Saved data entries:
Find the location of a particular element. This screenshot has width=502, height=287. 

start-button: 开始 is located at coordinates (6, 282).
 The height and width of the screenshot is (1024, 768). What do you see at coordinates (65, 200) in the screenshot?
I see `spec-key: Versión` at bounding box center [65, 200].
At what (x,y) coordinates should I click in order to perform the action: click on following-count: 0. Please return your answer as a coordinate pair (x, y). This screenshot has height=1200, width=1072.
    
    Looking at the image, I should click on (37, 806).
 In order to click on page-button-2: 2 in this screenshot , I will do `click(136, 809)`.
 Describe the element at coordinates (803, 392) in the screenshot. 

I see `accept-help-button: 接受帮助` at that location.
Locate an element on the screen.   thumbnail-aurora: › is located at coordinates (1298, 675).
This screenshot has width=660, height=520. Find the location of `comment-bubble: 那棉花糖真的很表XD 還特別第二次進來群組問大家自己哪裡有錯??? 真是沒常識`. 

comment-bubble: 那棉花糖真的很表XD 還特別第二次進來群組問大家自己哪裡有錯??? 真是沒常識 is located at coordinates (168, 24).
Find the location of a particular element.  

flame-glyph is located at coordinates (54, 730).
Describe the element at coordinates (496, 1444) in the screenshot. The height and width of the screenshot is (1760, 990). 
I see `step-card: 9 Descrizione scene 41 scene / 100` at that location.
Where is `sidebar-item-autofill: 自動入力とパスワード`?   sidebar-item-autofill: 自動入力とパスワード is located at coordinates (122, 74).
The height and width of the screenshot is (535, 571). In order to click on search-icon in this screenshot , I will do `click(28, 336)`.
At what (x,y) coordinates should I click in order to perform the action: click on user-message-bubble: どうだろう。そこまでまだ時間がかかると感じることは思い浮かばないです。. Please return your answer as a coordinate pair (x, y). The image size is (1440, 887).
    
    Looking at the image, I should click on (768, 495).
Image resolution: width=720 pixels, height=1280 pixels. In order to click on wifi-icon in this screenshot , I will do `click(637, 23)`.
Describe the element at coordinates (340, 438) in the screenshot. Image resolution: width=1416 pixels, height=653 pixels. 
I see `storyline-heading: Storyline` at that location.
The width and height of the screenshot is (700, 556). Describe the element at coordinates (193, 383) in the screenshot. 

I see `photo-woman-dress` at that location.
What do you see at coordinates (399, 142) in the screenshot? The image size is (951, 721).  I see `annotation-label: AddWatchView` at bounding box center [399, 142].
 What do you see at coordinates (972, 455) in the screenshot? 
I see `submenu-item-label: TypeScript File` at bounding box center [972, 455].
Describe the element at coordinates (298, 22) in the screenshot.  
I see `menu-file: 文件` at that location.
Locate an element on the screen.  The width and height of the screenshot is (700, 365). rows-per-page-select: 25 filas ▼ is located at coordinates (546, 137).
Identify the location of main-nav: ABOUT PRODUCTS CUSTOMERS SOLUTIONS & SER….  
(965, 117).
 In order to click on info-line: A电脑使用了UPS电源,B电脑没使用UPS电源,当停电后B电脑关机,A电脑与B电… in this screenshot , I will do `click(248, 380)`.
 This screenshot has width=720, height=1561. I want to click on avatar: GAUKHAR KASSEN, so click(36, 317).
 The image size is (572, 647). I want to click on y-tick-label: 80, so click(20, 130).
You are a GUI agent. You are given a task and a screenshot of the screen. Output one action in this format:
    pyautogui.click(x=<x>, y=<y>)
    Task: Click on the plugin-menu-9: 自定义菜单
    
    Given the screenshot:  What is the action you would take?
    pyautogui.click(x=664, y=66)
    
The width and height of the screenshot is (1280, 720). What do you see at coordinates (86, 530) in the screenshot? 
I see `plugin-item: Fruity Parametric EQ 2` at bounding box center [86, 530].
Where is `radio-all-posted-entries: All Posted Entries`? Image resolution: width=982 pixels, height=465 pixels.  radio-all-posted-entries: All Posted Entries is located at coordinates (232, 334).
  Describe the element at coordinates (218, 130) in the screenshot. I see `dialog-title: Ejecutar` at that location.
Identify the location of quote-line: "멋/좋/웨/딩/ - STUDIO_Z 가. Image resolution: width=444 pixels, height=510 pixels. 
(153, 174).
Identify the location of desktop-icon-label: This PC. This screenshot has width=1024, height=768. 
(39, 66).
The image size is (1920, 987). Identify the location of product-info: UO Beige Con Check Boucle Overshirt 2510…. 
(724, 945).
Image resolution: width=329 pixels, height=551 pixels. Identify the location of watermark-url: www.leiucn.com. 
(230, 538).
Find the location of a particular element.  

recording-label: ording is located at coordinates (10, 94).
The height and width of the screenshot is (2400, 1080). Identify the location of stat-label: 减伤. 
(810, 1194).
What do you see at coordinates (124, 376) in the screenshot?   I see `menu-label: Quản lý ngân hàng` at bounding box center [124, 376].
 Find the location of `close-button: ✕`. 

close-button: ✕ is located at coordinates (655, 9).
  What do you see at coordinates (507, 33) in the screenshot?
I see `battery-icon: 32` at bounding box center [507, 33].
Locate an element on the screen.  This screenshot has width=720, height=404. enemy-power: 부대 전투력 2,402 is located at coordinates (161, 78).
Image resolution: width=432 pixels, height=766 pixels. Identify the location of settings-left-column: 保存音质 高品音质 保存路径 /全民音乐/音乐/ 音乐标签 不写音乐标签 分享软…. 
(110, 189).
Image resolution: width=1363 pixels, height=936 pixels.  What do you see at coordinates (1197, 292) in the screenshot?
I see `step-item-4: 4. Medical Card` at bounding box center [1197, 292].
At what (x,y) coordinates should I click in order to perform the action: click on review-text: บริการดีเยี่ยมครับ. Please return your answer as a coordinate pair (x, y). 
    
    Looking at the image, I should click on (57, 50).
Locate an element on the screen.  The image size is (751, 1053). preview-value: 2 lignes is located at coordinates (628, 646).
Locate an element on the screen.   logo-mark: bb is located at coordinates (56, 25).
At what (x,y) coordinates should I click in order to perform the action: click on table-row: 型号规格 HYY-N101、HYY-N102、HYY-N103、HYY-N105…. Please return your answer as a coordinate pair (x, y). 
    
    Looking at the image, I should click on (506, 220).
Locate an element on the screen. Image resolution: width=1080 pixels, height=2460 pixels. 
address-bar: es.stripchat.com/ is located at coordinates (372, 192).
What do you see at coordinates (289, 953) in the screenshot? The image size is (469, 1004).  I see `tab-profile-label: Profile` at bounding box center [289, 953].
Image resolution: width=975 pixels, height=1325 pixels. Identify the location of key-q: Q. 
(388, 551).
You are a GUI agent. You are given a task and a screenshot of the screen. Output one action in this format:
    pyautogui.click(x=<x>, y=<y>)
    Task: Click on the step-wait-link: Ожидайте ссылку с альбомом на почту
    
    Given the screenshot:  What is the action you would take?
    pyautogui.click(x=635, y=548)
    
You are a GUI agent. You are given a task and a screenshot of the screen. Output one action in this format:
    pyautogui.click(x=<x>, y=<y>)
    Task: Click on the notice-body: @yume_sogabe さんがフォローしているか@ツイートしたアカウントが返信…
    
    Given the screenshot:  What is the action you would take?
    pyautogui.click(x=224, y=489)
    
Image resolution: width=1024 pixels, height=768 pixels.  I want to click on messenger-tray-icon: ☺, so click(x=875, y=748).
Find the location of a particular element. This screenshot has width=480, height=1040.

→ Problem requirements
Repeat every one of the entries above word for word, with no changes.

→ Answer for this exercise
Find the location of a particular element. This screenshot has width=502, height=287. 

start-button: 开始 is located at coordinates (6, 282).
 The height and width of the screenshot is (1024, 768). What do you see at coordinates (65, 200) in the screenshot?
I see `spec-key: Versión` at bounding box center [65, 200].
At what (x,y) coordinates should I click in order to perform the action: click on following-count: 0. Please return your answer as a coordinate pair (x, y). This screenshot has height=1200, width=1072.
    
    Looking at the image, I should click on (37, 806).
 In order to click on page-button-2: 2 in this screenshot , I will do `click(136, 809)`.
 Describe the element at coordinates (803, 392) in the screenshot. 

I see `accept-help-button: 接受帮助` at that location.
Locate an element on the screen.   thumbnail-aurora: › is located at coordinates (1298, 675).
This screenshot has width=660, height=520. Find the location of `comment-bubble: 那棉花糖真的很表XD 還特別第二次進來群組問大家自己哪裡有錯??? 真是沒常識`. 

comment-bubble: 那棉花糖真的很表XD 還特別第二次進來群組問大家自己哪裡有錯??? 真是沒常識 is located at coordinates (168, 24).
Find the location of a particular element.  

flame-glyph is located at coordinates (54, 730).
Describe the element at coordinates (496, 1444) in the screenshot. The height and width of the screenshot is (1760, 990). 
I see `step-card: 9 Descrizione scene 41 scene / 100` at that location.
Where is `sidebar-item-autofill: 自動入力とパスワード`?   sidebar-item-autofill: 自動入力とパスワード is located at coordinates (122, 74).
The height and width of the screenshot is (535, 571). In order to click on search-icon in this screenshot , I will do `click(28, 336)`.
At what (x,y) coordinates should I click in order to perform the action: click on user-message-bubble: どうだろう。そこまでまだ時間がかかると感じることは思い浮かばないです。. Please return your answer as a coordinate pair (x, y). The image size is (1440, 887).
    
    Looking at the image, I should click on (768, 495).
Image resolution: width=720 pixels, height=1280 pixels. In order to click on wifi-icon in this screenshot , I will do `click(637, 23)`.
Describe the element at coordinates (340, 438) in the screenshot. Image resolution: width=1416 pixels, height=653 pixels. 
I see `storyline-heading: Storyline` at that location.
The width and height of the screenshot is (700, 556). Describe the element at coordinates (193, 383) in the screenshot. 

I see `photo-woman-dress` at that location.
What do you see at coordinates (399, 142) in the screenshot? The image size is (951, 721).  I see `annotation-label: AddWatchView` at bounding box center [399, 142].
 What do you see at coordinates (972, 455) in the screenshot? 
I see `submenu-item-label: TypeScript File` at bounding box center [972, 455].
Describe the element at coordinates (298, 22) in the screenshot.  
I see `menu-file: 文件` at that location.
Locate an element on the screen.  The width and height of the screenshot is (700, 365). rows-per-page-select: 25 filas ▼ is located at coordinates (546, 137).
Identify the location of main-nav: ABOUT PRODUCTS CUSTOMERS SOLUTIONS & SER….  
(965, 117).
 In order to click on info-line: A电脑使用了UPS电源,B电脑没使用UPS电源,当停电后B电脑关机,A电脑与B电… in this screenshot , I will do `click(248, 380)`.
 This screenshot has width=720, height=1561. I want to click on avatar: GAUKHAR KASSEN, so click(36, 317).
 The image size is (572, 647). I want to click on y-tick-label: 80, so click(20, 130).
You are a GUI agent. You are given a task and a screenshot of the screen. Output one action in this format:
    pyautogui.click(x=<x>, y=<y>)
    Task: Click on the plugin-menu-9: 自定义菜单
    
    Given the screenshot:  What is the action you would take?
    pyautogui.click(x=664, y=66)
    
The width and height of the screenshot is (1280, 720). What do you see at coordinates (86, 530) in the screenshot? 
I see `plugin-item: Fruity Parametric EQ 2` at bounding box center [86, 530].
Where is `radio-all-posted-entries: All Posted Entries`? Image resolution: width=982 pixels, height=465 pixels.  radio-all-posted-entries: All Posted Entries is located at coordinates (232, 334).
  Describe the element at coordinates (218, 130) in the screenshot. I see `dialog-title: Ejecutar` at that location.
Identify the location of quote-line: "멋/좋/웨/딩/ - STUDIO_Z 가. Image resolution: width=444 pixels, height=510 pixels. 
(153, 174).
Identify the location of desktop-icon-label: This PC. This screenshot has width=1024, height=768. 
(39, 66).
The image size is (1920, 987). Identify the location of product-info: UO Beige Con Check Boucle Overshirt 2510…. 
(724, 945).
Image resolution: width=329 pixels, height=551 pixels. Identify the location of watermark-url: www.leiucn.com. 
(230, 538).
Find the location of a particular element.  

recording-label: ording is located at coordinates (10, 94).
The height and width of the screenshot is (2400, 1080). Identify the location of stat-label: 减伤. 
(810, 1194).
What do you see at coordinates (124, 376) in the screenshot?   I see `menu-label: Quản lý ngân hàng` at bounding box center [124, 376].
 Find the location of `close-button: ✕`. 

close-button: ✕ is located at coordinates (655, 9).
  What do you see at coordinates (507, 33) in the screenshot?
I see `battery-icon: 32` at bounding box center [507, 33].
Locate an element on the screen.  This screenshot has width=720, height=404. enemy-power: 부대 전투력 2,402 is located at coordinates (161, 78).
Image resolution: width=432 pixels, height=766 pixels. Identify the location of settings-left-column: 保存音质 高品音质 保存路径 /全民音乐/音乐/ 音乐标签 不写音乐标签 分享软…. 
(110, 189).
Image resolution: width=1363 pixels, height=936 pixels.  What do you see at coordinates (1197, 292) in the screenshot?
I see `step-item-4: 4. Medical Card` at bounding box center [1197, 292].
At what (x,y) coordinates should I click in order to perform the action: click on review-text: บริการดีเยี่ยมครับ. Please return your answer as a coordinate pair (x, y). 
    
    Looking at the image, I should click on (57, 50).
Locate an element on the screen.  The image size is (751, 1053). preview-value: 2 lignes is located at coordinates (628, 646).
Locate an element on the screen.   logo-mark: bb is located at coordinates (56, 25).
At what (x,y) coordinates should I click in order to perform the action: click on table-row: 型号规格 HYY-N101、HYY-N102、HYY-N103、HYY-N105…. Please return your answer as a coordinate pair (x, y). 
    
    Looking at the image, I should click on (506, 220).
Locate an element on the screen. Image resolution: width=1080 pixels, height=2460 pixels. 
address-bar: es.stripchat.com/ is located at coordinates (372, 192).
What do you see at coordinates (289, 953) in the screenshot? The image size is (469, 1004).  I see `tab-profile-label: Profile` at bounding box center [289, 953].
Image resolution: width=975 pixels, height=1325 pixels. Identify the location of key-q: Q. 
(388, 551).
You are a GUI agent. You are given a task and a screenshot of the screen. Output one action in this format:
    pyautogui.click(x=<x>, y=<y>)
    Task: Click on the step-wait-link: Ожидайте ссылку с альбомом на почту
    
    Given the screenshot:  What is the action you would take?
    pyautogui.click(x=635, y=548)
    
You are a GUI agent. You are given a task and a screenshot of the screen. Output one action in this format:
    pyautogui.click(x=<x>, y=<y>)
    Task: Click on the notice-body: @yume_sogabe さんがフォローしているか@ツイートしたアカウントが返信…
    
    Given the screenshot:  What is the action you would take?
    pyautogui.click(x=224, y=489)
    
Image resolution: width=1024 pixels, height=768 pixels.  I want to click on messenger-tray-icon: ☺, so click(x=875, y=748).
Find the location of a particular element. This screenshot has width=480, height=1040.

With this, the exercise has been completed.